Without reproducing any picture, copy the records word for word.

[Data in this exercise — start]

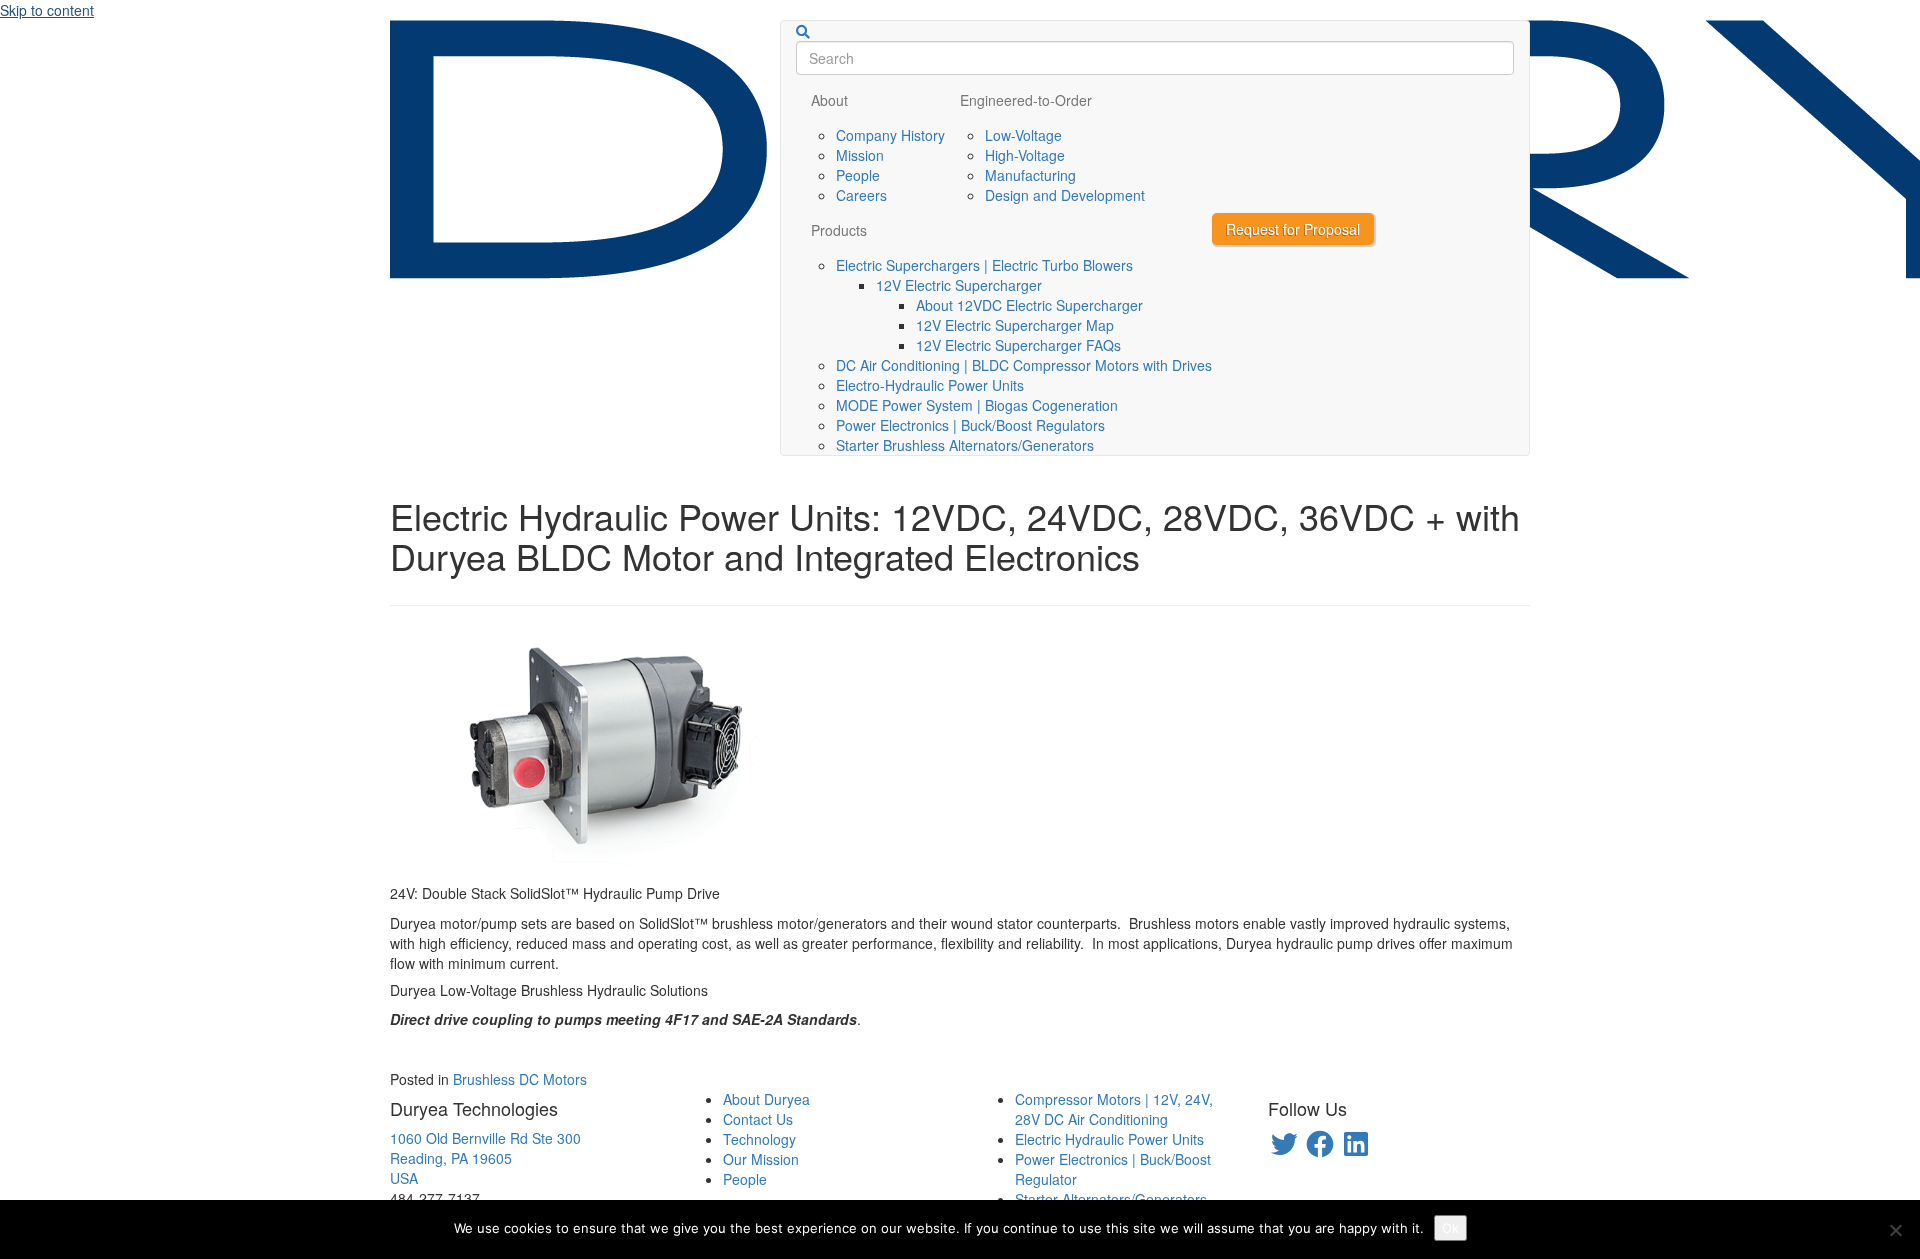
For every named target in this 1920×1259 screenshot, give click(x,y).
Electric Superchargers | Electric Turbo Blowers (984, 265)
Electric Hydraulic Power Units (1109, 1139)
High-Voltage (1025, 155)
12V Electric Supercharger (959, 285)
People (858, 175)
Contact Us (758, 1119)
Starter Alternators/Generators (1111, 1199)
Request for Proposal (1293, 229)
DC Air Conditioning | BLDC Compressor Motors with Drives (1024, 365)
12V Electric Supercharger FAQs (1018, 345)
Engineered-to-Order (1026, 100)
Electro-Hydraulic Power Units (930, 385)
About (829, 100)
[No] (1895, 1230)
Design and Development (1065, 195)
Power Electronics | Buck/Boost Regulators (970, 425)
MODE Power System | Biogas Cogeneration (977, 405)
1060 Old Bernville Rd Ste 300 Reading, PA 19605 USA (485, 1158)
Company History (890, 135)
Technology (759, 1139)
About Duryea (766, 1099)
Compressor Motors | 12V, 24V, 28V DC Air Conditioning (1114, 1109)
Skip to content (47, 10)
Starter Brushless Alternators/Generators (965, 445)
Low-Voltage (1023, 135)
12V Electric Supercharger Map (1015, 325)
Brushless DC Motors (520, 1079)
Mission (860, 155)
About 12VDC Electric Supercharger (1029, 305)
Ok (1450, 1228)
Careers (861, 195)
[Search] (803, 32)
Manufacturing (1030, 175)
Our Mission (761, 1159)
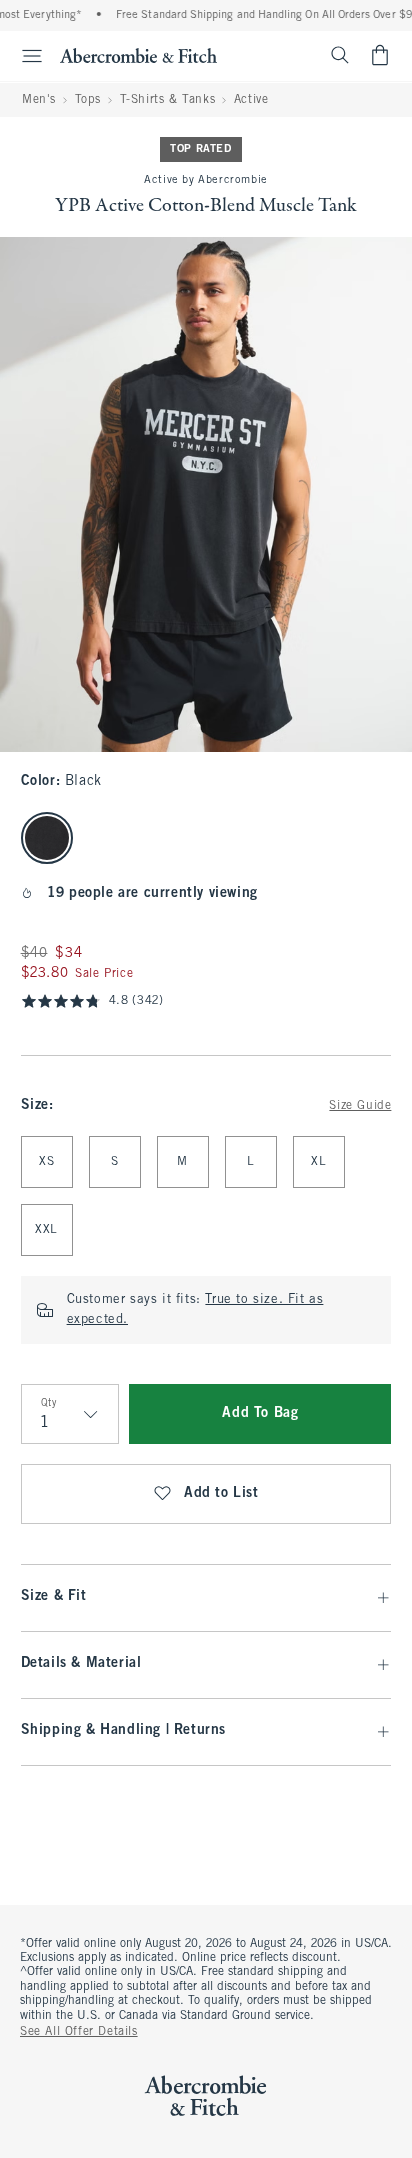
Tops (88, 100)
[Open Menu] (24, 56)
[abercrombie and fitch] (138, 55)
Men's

[Data in this exercise — finish]

• Solved problem
For every named target in this 1920×1259 screenshot, give click(x,y).
Electric Superchargers | Electric Turbo Blowers (984, 265)
Electric Hydraulic Power Units (1109, 1139)
High-Voltage (1025, 155)
12V Electric Supercharger (959, 285)
People (858, 175)
Contact Us (758, 1119)
Starter Alternators/Generators (1111, 1199)
Request for Proposal (1293, 229)
DC Air Conditioning | BLDC Compressor Motors with Drives (1024, 365)
12V Electric Supercharger FAQs (1018, 345)
Engineered-to-Order (1026, 100)
Electro-Hydraulic Power Units (930, 385)
About (829, 100)
[No] (1895, 1230)
Design and Development (1065, 195)
Power Electronics | Buck/Boost Regulators (970, 425)
MODE Power System | Biogas Cogeneration (977, 405)
1060 Old Bernville Rd Ste 300 Reading, PA 19605 USA (485, 1158)
Company History (890, 135)
Technology (759, 1139)
About Duryea (766, 1099)
Compressor Motors | 12V, 24V, 28V DC Air Conditioning (1114, 1109)
Skip to content (47, 10)
Starter Brushless Alternators/Generators (965, 445)
Low-Voltage (1023, 135)
12V Electric Supercharger Map (1015, 325)
Brushless DC Motors (520, 1079)
Mission (860, 155)
About 12VDC Electric Supercharger (1029, 305)
Ok (1450, 1228)
Careers (861, 195)
[Search] (803, 32)
Manufacturing (1030, 175)
Our Mission (761, 1159)
Tops (88, 100)
[Open Menu] (24, 56)
[abercrombie and fitch] (138, 55)
Men's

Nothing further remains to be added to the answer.